Indeed, they keep the Juggalos on their toes. Recently, Jack White reached out to include them on a single his label, Third Man, is releasing featuring JEFF the Brotherhood. It includes a Mozart tune called "Leck Mich Im Arsch"—literally "Lick My Ass." The clowns weren't into it.
"I was a little upset at first, like, 'Ah man, lick my ass?' They're thinking: 'Let's get ICP on this, and they're high-fiving each other in the studio,'" Bruce laughs. "Then he talked about it and the idea that people don't know that about Mozart. He used to do shit on the side that sounded like our shit, full of cuss words and stupid nursery rhymes. He used to do that to make his boys laugh, and a lot of that's like the beginnings of ICP."

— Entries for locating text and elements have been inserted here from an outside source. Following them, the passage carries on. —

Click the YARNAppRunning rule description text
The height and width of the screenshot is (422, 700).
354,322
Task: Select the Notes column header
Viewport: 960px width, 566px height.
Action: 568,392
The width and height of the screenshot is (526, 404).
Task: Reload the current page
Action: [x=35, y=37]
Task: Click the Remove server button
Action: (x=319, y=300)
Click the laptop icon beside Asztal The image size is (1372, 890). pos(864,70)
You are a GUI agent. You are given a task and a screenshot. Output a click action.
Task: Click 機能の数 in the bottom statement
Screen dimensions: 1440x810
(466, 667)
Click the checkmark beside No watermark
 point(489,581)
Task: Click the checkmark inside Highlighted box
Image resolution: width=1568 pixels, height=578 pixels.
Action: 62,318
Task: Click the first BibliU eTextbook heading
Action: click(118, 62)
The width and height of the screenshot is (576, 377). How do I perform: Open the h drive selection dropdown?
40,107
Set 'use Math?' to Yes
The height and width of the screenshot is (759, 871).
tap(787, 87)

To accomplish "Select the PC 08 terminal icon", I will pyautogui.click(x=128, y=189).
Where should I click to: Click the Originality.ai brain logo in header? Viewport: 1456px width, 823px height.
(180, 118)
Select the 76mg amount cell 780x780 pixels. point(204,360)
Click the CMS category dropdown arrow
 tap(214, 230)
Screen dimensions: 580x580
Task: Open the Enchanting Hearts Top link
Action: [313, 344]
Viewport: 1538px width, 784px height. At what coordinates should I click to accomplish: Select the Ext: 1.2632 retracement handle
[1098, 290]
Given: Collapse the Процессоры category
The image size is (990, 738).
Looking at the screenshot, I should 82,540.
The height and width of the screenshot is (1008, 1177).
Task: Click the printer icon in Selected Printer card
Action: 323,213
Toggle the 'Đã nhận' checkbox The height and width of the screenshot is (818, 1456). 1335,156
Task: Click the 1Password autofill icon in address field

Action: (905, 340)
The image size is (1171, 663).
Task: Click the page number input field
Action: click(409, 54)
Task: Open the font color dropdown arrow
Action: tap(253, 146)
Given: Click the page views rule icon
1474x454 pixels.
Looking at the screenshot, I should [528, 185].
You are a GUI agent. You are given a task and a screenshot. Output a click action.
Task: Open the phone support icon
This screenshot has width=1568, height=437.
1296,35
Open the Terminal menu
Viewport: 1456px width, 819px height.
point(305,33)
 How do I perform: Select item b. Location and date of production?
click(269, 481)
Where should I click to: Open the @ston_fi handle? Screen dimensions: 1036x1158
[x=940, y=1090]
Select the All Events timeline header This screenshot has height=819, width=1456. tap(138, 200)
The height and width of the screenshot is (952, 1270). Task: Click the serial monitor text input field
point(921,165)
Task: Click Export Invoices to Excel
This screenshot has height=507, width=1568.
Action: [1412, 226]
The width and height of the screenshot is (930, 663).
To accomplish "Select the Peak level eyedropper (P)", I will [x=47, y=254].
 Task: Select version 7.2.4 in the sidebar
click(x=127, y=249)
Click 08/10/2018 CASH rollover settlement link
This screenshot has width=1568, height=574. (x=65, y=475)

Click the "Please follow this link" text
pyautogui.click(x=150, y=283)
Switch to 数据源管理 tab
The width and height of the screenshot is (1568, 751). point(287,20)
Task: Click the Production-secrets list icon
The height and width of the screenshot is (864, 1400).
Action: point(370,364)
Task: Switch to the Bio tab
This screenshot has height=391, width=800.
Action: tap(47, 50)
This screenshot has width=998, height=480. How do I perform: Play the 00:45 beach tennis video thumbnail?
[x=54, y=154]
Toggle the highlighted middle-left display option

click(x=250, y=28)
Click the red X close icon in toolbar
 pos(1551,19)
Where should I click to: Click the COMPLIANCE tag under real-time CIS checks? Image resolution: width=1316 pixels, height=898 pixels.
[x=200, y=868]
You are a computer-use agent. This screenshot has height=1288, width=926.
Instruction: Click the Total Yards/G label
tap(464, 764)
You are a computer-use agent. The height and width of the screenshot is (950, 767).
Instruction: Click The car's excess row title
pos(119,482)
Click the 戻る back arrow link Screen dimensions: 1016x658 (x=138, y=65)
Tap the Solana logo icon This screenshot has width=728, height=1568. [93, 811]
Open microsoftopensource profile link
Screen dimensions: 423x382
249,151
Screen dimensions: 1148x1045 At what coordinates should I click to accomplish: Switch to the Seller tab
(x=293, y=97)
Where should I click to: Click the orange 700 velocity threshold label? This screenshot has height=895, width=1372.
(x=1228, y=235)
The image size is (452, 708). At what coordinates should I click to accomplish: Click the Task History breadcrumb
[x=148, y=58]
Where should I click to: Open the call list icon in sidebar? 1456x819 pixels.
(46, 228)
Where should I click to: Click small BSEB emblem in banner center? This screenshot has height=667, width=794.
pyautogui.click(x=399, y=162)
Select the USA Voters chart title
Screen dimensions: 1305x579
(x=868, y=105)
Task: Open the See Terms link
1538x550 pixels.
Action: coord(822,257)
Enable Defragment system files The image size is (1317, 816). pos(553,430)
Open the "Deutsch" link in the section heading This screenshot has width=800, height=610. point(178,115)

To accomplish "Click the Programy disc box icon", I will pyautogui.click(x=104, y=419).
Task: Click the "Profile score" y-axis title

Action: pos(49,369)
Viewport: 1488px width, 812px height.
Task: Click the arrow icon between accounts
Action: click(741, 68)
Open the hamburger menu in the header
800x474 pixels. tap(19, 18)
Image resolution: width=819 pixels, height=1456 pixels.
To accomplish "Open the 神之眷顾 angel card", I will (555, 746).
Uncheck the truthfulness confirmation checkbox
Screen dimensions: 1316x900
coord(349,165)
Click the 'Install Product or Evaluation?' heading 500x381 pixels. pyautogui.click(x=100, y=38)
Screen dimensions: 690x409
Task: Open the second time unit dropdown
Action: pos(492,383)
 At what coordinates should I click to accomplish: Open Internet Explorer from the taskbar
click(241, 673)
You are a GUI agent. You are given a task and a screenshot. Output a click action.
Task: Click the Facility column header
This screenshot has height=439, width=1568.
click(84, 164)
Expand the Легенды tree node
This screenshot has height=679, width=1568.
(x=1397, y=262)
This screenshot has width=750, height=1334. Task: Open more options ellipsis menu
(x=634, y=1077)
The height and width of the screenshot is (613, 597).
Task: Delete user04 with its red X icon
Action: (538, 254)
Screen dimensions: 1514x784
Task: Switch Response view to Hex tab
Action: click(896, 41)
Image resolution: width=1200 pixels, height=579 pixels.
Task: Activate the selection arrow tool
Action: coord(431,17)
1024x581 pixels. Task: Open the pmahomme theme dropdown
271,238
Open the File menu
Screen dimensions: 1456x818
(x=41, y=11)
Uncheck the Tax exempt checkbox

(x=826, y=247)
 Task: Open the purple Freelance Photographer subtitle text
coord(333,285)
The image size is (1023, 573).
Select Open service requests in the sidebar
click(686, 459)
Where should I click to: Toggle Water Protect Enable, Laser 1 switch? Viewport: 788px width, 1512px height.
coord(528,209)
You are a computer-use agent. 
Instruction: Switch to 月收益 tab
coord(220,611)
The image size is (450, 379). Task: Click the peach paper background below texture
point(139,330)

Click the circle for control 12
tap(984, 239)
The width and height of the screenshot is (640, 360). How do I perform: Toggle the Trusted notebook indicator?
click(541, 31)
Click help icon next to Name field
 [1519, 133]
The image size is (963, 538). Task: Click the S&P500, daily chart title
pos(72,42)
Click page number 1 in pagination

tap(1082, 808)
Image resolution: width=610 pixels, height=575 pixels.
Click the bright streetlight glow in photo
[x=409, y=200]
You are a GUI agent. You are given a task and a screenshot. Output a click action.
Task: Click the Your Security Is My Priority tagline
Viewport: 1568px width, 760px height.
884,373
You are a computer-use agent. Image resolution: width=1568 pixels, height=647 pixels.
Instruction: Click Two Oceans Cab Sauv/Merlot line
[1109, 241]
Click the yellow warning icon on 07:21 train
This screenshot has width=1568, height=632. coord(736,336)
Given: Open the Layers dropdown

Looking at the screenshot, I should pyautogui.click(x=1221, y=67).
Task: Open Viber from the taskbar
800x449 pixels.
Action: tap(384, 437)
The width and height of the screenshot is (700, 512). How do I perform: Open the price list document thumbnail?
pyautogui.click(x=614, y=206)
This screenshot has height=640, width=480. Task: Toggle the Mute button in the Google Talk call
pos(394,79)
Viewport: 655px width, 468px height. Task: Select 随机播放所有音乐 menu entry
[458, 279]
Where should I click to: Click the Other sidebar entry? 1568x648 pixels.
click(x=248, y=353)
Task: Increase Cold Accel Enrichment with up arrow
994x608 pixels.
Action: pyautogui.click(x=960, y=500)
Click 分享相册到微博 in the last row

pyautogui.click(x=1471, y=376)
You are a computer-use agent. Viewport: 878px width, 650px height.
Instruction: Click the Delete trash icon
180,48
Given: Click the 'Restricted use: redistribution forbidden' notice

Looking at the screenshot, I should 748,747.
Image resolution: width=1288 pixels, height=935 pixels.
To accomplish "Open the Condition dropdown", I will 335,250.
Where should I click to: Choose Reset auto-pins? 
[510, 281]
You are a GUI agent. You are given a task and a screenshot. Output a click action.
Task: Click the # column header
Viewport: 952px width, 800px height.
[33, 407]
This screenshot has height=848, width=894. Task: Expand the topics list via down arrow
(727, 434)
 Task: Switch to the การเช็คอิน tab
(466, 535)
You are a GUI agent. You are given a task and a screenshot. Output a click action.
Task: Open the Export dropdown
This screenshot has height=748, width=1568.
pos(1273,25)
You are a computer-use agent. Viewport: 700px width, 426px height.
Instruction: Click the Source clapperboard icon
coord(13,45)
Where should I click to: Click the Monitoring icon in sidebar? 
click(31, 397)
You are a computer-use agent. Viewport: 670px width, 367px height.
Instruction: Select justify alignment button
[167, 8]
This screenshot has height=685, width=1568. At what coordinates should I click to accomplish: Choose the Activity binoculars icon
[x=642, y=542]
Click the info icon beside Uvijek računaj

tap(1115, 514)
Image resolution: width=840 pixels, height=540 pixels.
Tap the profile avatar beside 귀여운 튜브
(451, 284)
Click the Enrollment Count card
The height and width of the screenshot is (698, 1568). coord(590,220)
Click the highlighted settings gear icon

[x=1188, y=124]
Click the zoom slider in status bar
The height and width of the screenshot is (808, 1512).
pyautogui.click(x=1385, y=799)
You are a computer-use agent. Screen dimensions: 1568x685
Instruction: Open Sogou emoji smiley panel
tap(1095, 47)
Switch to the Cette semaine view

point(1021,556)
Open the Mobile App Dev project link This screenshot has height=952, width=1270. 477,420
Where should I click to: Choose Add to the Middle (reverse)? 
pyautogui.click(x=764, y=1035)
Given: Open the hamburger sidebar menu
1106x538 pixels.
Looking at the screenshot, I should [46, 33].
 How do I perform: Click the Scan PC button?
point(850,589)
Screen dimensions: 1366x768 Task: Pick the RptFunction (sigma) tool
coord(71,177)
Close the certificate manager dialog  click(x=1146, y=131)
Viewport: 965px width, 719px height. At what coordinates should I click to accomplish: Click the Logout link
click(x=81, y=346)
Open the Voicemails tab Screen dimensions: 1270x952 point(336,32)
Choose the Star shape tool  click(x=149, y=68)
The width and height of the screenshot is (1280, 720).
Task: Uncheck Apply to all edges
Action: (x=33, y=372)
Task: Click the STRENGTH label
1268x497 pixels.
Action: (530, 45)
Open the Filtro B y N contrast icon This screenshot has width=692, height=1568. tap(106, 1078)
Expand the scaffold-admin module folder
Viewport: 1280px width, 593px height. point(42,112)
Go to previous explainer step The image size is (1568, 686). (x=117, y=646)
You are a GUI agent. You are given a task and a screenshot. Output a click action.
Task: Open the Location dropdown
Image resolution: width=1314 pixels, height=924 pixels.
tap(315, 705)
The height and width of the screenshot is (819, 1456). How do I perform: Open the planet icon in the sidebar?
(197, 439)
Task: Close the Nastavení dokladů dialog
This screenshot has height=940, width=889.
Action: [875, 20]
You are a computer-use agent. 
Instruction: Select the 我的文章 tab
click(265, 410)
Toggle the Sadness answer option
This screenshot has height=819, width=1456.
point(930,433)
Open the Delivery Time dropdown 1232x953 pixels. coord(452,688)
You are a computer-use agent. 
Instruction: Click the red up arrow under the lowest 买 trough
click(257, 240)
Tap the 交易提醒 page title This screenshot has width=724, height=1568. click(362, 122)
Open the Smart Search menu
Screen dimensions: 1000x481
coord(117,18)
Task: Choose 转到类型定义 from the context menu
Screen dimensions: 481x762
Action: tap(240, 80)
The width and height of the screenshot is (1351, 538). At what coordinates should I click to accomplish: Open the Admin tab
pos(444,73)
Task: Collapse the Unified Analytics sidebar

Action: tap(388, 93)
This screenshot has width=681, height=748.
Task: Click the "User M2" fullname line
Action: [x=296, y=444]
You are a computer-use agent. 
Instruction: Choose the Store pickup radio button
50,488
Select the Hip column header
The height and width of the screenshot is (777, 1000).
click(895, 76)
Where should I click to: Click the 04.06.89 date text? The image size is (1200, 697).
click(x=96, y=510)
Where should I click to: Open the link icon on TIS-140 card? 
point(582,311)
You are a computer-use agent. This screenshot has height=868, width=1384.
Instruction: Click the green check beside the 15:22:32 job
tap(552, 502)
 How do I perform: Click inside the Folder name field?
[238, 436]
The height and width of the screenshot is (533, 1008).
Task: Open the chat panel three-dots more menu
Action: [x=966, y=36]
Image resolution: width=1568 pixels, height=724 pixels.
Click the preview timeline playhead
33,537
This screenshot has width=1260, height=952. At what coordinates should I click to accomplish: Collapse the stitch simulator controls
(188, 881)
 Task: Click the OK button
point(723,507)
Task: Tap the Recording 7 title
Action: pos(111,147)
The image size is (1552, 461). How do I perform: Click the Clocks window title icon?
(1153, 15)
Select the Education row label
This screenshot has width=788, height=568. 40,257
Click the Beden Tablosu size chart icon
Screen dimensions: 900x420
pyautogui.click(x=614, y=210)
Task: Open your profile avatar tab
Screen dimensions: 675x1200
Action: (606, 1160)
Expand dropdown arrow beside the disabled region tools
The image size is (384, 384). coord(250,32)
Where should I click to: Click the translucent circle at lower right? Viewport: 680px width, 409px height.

Given their upswing in name recognition during the last few years, they feel their next album, Mighty Death Pop, could be their biggest release yet. They're treating it as such, putting in lots of extra time and effort for the 2012 release. They know they're an acquired taste, but they make no apologies and have no room for haters.
"If you're outside the music and you're not feeling that bond, well it seems like the joke's on you. It's your loss. We're in here, and we're feeling it, loving each other's company and having fun," Bruce says. "We don't care if the rest of the world is outside staring at us like, 'Look at those assholes.' We're here having a blast. That's what it's about."